- **What is required**
Give each line of the material below as one string in a JSON list, skipping blank lines and leaving out the pictures.

-------- Rows --------

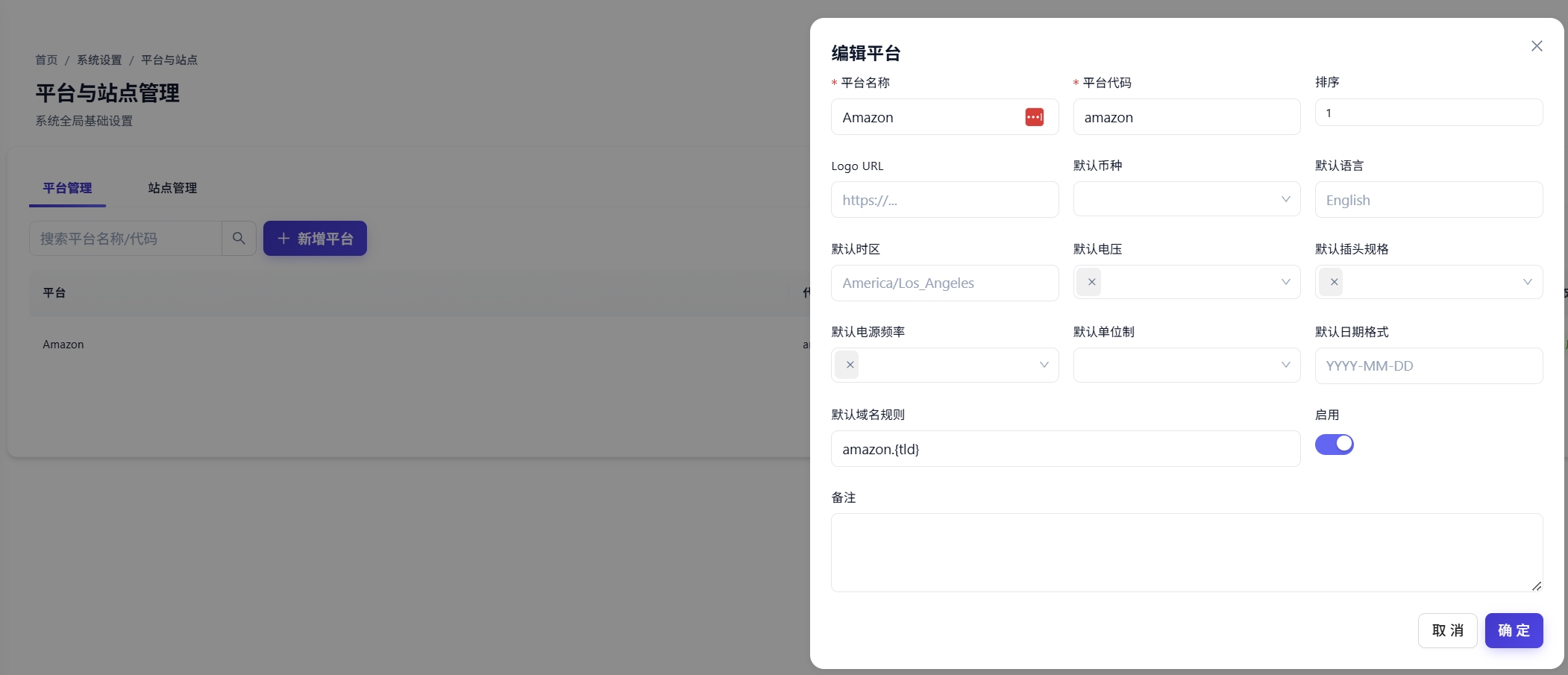Click the search magnifier icon

[238, 238]
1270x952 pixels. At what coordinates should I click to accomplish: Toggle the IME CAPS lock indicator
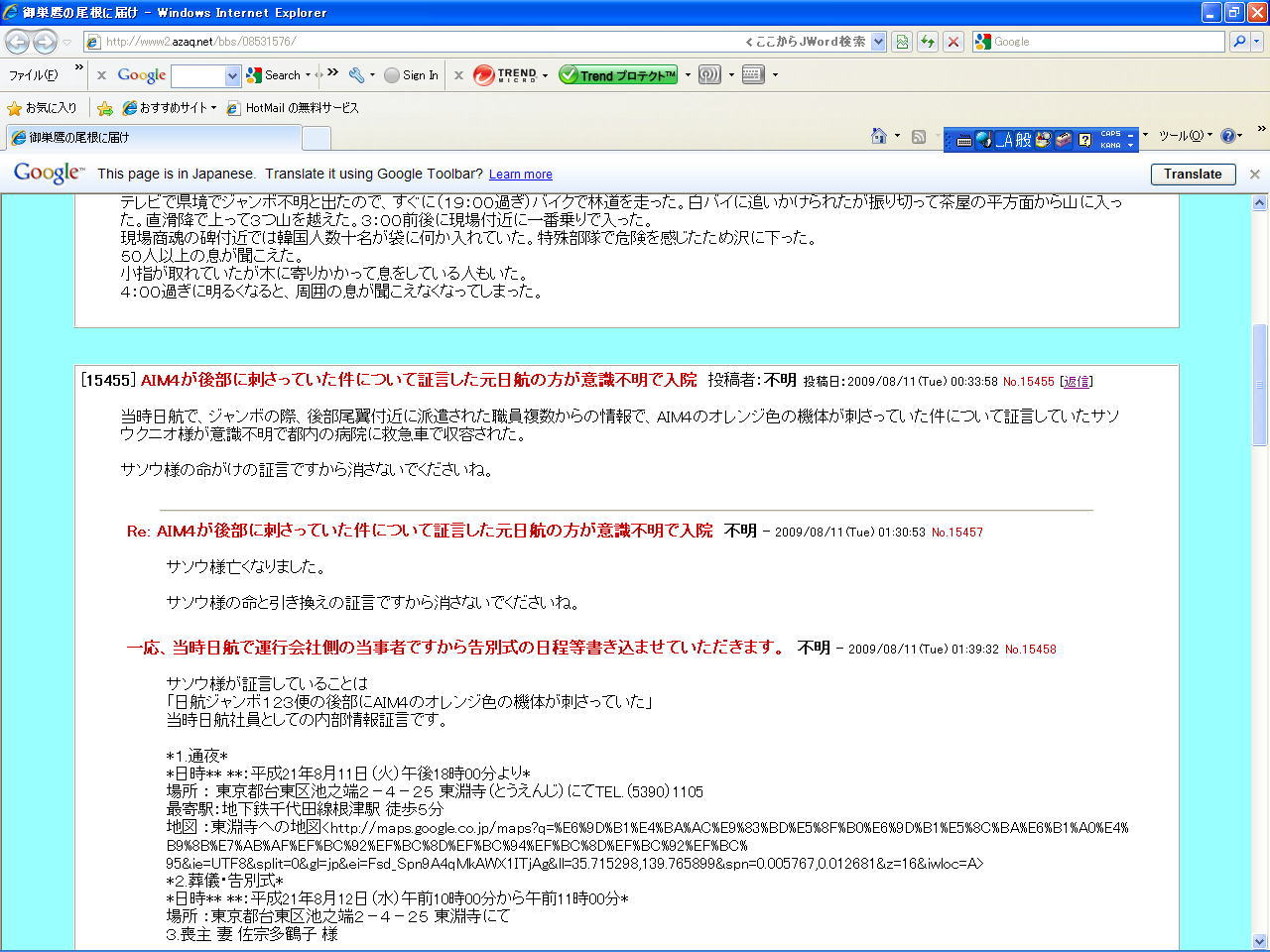(1110, 133)
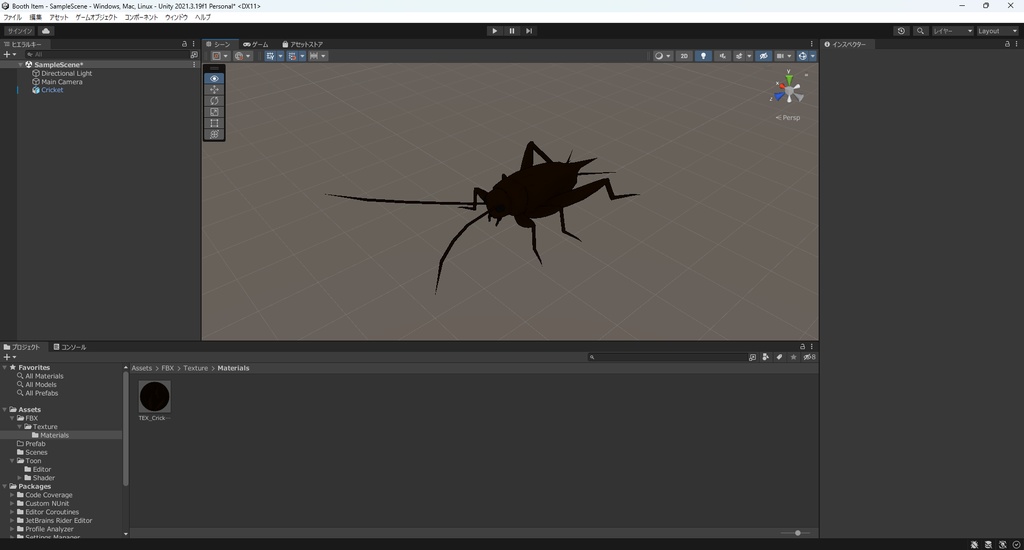The image size is (1024, 550).
Task: Click the scene orientation gizmo
Action: tap(789, 91)
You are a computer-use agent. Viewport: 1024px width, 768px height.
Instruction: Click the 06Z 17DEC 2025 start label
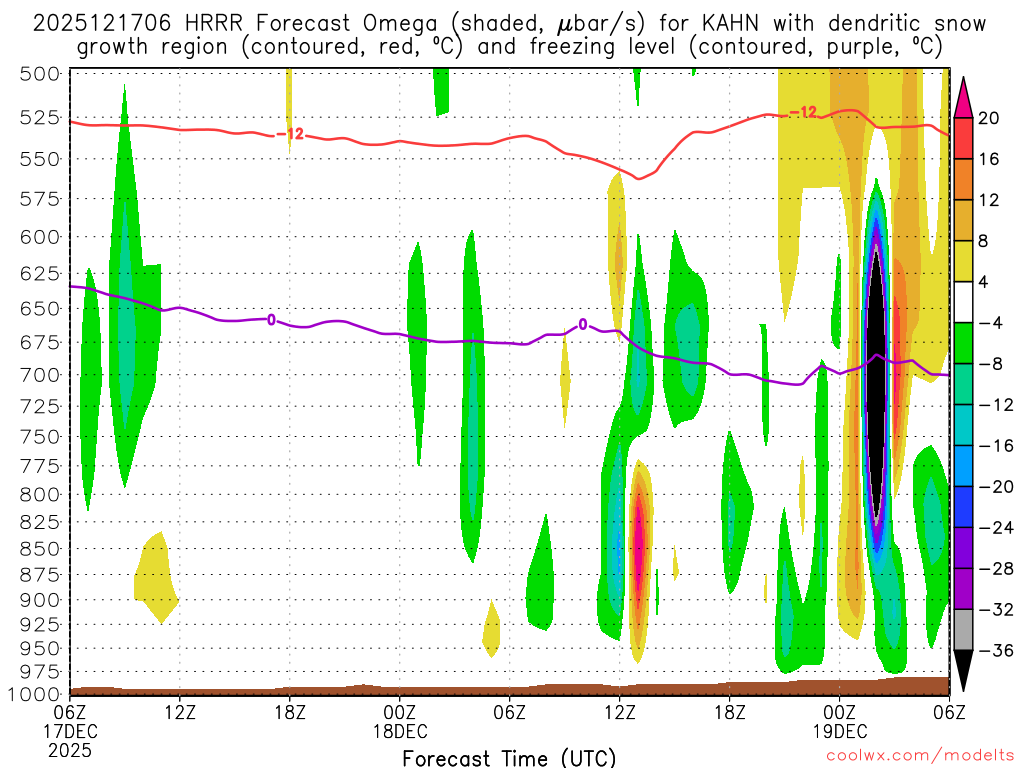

--------

- **Reply to the task**
[
  "Click the search magnifier icon",
  "[238, 238]",
  "1270x952 pixels. At what coordinates should I click to accomplish: Toggle the IME CAPS lock indicator",
  "(1110, 133)",
  "The image size is (1024, 550).",
  "Task: Click the scene orientation gizmo",
  "Action: tap(789, 91)",
  "You are a computer-use agent. Viewport: 1024px width, 768px height.",
  "Instruction: Click the 06Z 17DEC 2025 start label"
]